Additional nutrients that affect myopia development

Many nutrients are required for proper growth and development. Some vitamins have been associated with the development of myopia, specifically vitamin A, vitamin B2, vitamin C, and vitamin D.

Vitamin B2 (riboflavin) is essential to energy metabolism, cell respiration, and antibody production, growth, and development. It is also essential for the metabolism of carbohydrates, proteins, and fats. Additionally, riboflavin is involved in the metabolism of niacin (vitamin B3), vitamin B6, and folate. Thus, it is important to ingest all the B vitamins together, as an excess in any 1 of these can create a deficiency in the others.

Riboflavin is used in collagen cross-linking, which is an effective method for halting the progression of keratectasia. The cornea and sclera are made of a similar type of collagen fibers. In the cornea, the fibers are arranged in sheets and layers, which makes the cornea clear. In the sclera, the fibers are arranged randomly. Riboflavin functions as a photosensitizer for the production of oxygen free radicals, which induce physical cross-linking of collagen.23,24 Thus, hyperinsulinemia might be a factor in the development of keratoconusand myopia. 

Vitamin C is essential for collagen production in the body. A deficiency leads to impaired collagen synthesis; however, the effect is increased with the addition of bioflavonoids. Vitamin C is watersoluble and flushes out of the body in 2 to 3 hours, so a single daily dose is not very effective.

Vitamin D has been studied in several trials because of its association to sunlight. However, this effect has not been born out in studies.25,26 One possible mechanism for the effects of bright light is through pupillary constriction, which increases depth of focus, thereby reducing the demand on accommodation.

_ACTION ITEM_
Rewrite the passage of the myopia nutrients text that opens with "Vitamin B2 (riboflavin)" and closes with "in the others.", changing "antibody production" to "antibody synthesis". The entries come from a different source than the text.

_DATA RECORDS_
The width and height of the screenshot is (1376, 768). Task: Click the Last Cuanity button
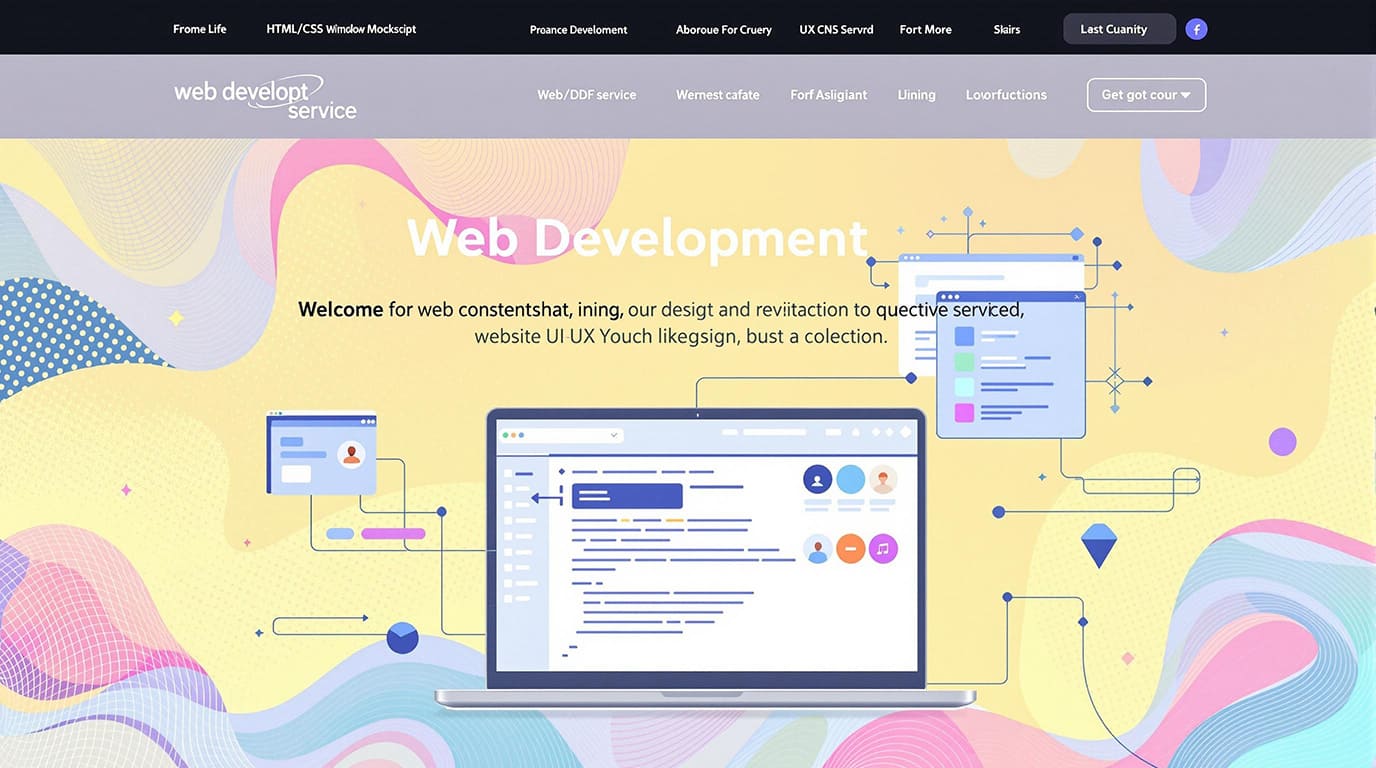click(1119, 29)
* * *
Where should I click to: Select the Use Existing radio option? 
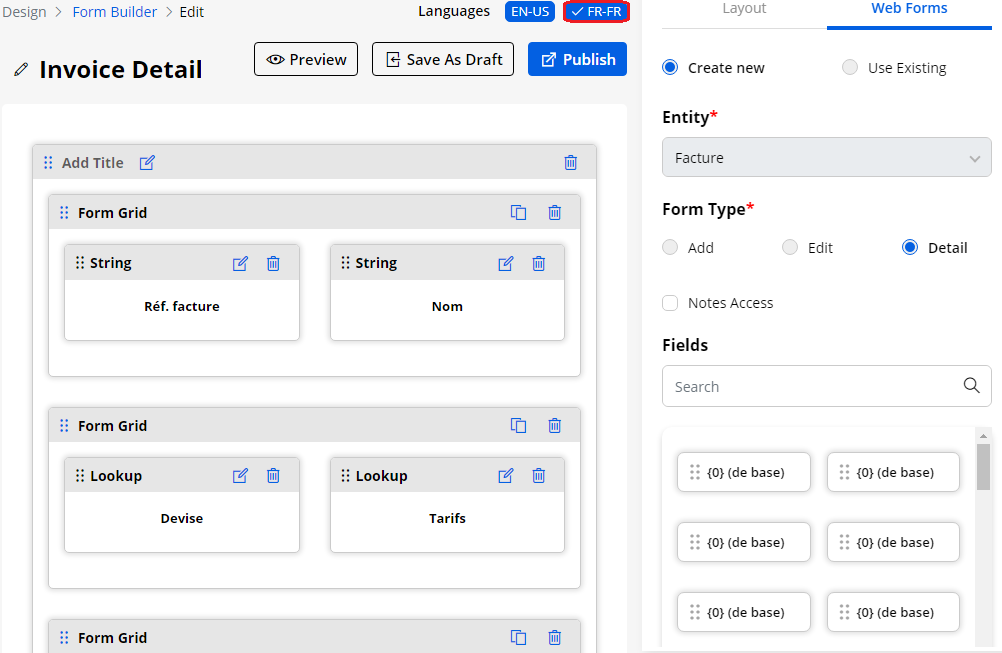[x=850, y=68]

_TASK ANSWER_
Vitamin B2 (riboflavin) is essential to energy metabolism, cell respiration, and antibody synthesis, growth, and development. It is also essential for the metabolism of carbohydrates, proteins, and fats. Additionally, riboflavin is involved in the metabolism of niacin (vitamin B3), vitamin B6, and folate. Thus, it is important to ingest all the B vitamins together, as an excess in any 1 of these can create a deficiency in the others.